Con mucha más brevedad y mucha menos documentación de cómo lo hace el autor del libro citado, vamos a ocupar nuestro espacio de hoy trayendo a la memoria -o del saber de esta Guadalajara, ahora más poblada que lo estuvo dos meses atrás y que lo estará dos meses más adelante por aquello del verano- algunos de los monumentos funerarios que se guardan envueltos entre el silencio y la penumbra en varias de nuestras iglesias, capillas u oratorios, comenzando por la Catedral de Sigüenza, en donde, como bien sabido es, se conserva en la capilla de los Arce la estatua más admirable de todo el acervo funerario, tanto de dentro como de fuera de nuestro mapa provincial: la estatua del Doncel don Martín Vázquez de Arce, recordado hoy más que por sus hazañas guerreras, por la belleza de su figura en alabastro sobre el sepulcro donde reposan sus restos. Allí está, con su libro abierto entre las manos absorto en la lectura, con la paz infinita y la paciencia de la muerte esperando que alguien acuda a meditar con él en la verdad suprema, en lo que hay más allá, al otro lado de las barreras de la vida y de la historia. Soldado y hombre de letras, modelo en piedra laborado por manos de ángel, en el que se concentra todo el ser y todo el pensar de la España del Renacimiento.
Te invito a que te pierdas, amigo lector, si es que todavía no lo has hecho, por la cripta que tiene bajo sus pies la iglesia panteón de la Vega del Pozo en la capital. Sí, esa preciosidad arquitectónica de Velázquez Bosco cuya cúpula al gusto bizantino se ilumina cada mañana y cada tarde como oro encendido allá por las afueras. Allí se guardan los restos mortales de la creadora de la Fundación, una mujer rica y piadosa llamada María Diega, que quiso obsequiar a Guadalajara con el sonoro capricho de su enterramiento. Son cuatro querubines los que portan a hombros el féretro de aquella mujer, en un trabajo magistral del escultor Ángel García Díaz, sobre artístico pedestal en el que figuran, entre otros motivos ornamentales, la enseña familiar y el busto en relieve de la difunta.
Pero alejémonos de los aires capitalinos buscando el ambiente saludable de los pueblos, el sosiego del campo y los lugares de la Provincia convertidos ya por estas fechas en rincones para el deseo. En Jirueque, allá por los senderos norteños que nos llevan a Soria, se conserva en el centro de una capilla lateral de su iglesia, el cuerpo en alabastro del que fue párroco del lugar don Alonso Fernández de la Cuesta. Se le ve revestido de capa, casulla y demás ornamentos sagrados para la celebración, sosteniendo sobre su pecho el misal de los oficios. Como ocurre con la escultura del Doncel, tampoco de ésta se sabe el nombre del autor, aunque se supone que fue labrada a finales del siglo XV o principios del XVI. En el enterramiento de Jirueque todavía se nota la huella del mal trato recibido durante la Guerra Civil. Las buenas gentes del lugar cuentan cómo el resplandor de las velas colocadas al otro lado de la capilla, pasaba a través de la piedra inundando al monumento de un encendido color de oro. “El Dorado” es el nombre por el que todavía se le conoce.

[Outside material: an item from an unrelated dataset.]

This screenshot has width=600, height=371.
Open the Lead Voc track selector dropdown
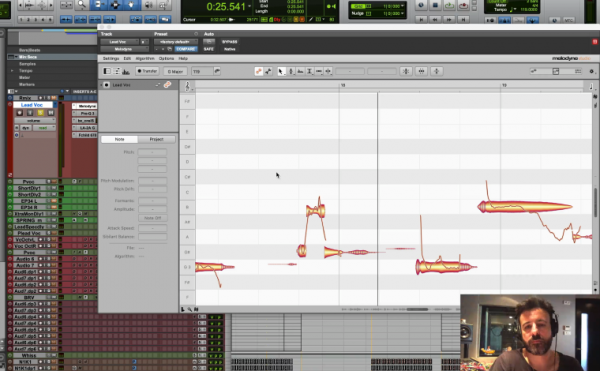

Así mismo, adosado al muro lateral de su capilla en otra iglesia pueblerina, la de La Fuensaviñán, existe un enterramiento sorprendente, al que muy pocos conocen y con el que casi nunca se cuenta a la hora de poner sobre el papel la debida reseña acerca de los monumentos de la antigüedad más representativos que integran nuestro patrimonio. Corresponde a otro clérigo del siglo XVI, hijo del pueblo y de nombre Alonso de la fuente. En torno a la personalidad de aquel hombre cuentan sus paisanos una leyenda que me resisto a omitir. Pues, al parecer, Alonso huyó de la casa paterna siendo niño porque sus mayores lo dedicaban a trabajar los campos y a pastorear cerdos. Dicen que volvió al pueblo años después siendo sacerdote. Su madre lo reconoció por una mancha a manera de antojo que tenía en el brazo y, sin poder resistir el impacto de la emoción, murió de alegría. El dicho don Alonso, presente después de los siglos en el mármol del bello enterramiento que él mismo debió de costear, falleció en el mismo pueblo donde había nacido durante el otoño de 1564, tiempo en el que se debió de esculpir la estatua yacente que sella su tumba.

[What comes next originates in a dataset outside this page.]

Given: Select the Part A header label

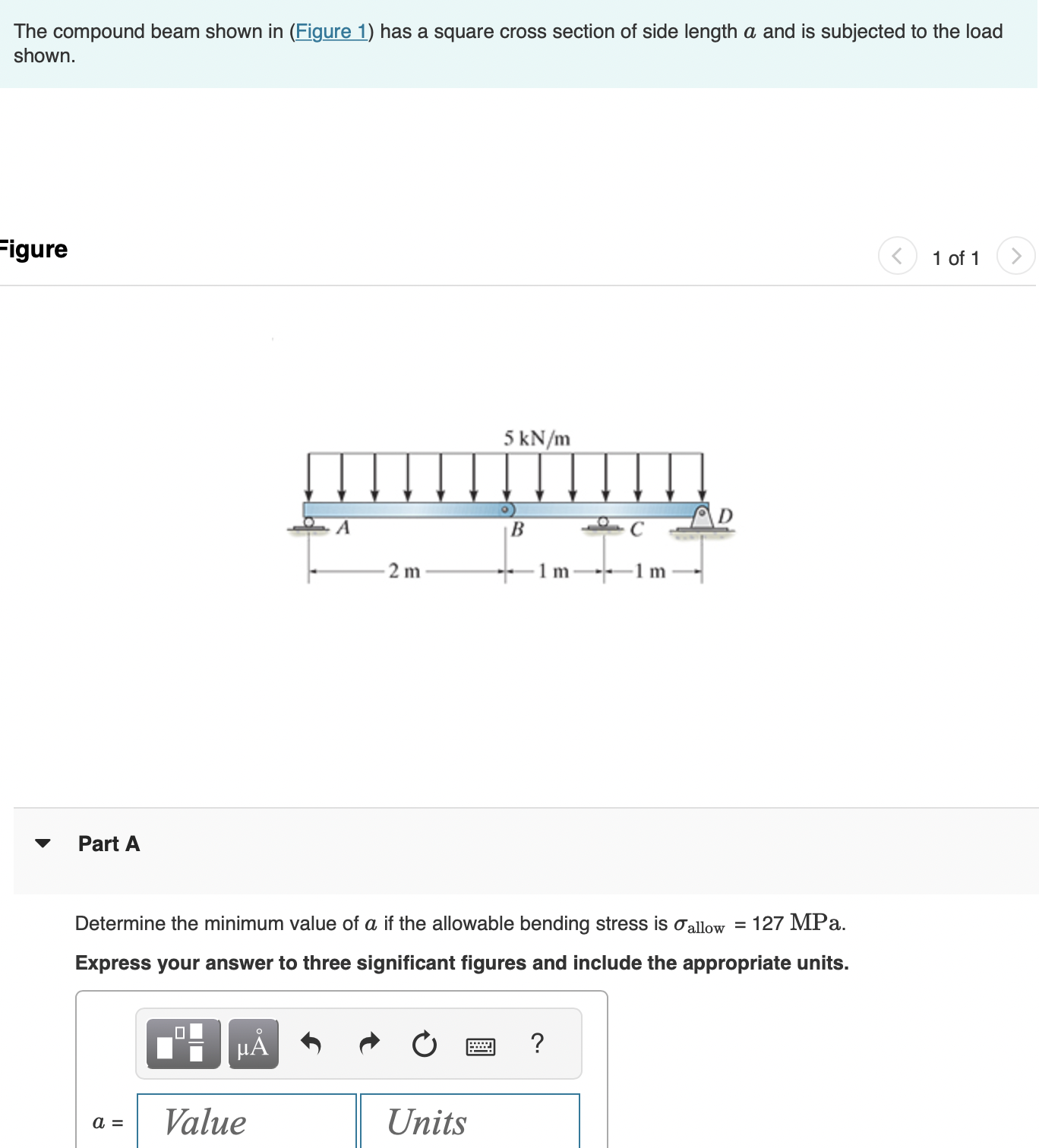Looking at the screenshot, I should point(108,843).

El pueblo de Riosalido aguanta los azotes del sol y las bajas temperaturas del páramo seguntino sobre una plataforma a la que llega, desde la comarcal 114, un leve ramal de carretera que sube hasta las primeras casas. En Riosalido vivió, y en la capilla de la Asunción de su iglesia se encuentra enterrado junto a su esposa doña Ana Velázquez, el señor de la villa y médico de la familia real en la corte de Felipe II, don Pedro Gálvez. Aquí las dos figuras aparecen en posición supina, una al lado de la otra en bajorrelieve. Ella con un manto sencillo anudado bajo los pies y portando un libro entre las manos, mientras que él yace revestido con capa castellana, medias calzas hasta más arriba de las rodillas y un rosario colgado de sus manos juntas. Don Pedro Gálvez, señor de Riosalido y fundador de la capilla bajo cuyo suelo se guardan sus despojos, falleció según reza en la leyenda que recorre la piedra esculpida, en el año 1591.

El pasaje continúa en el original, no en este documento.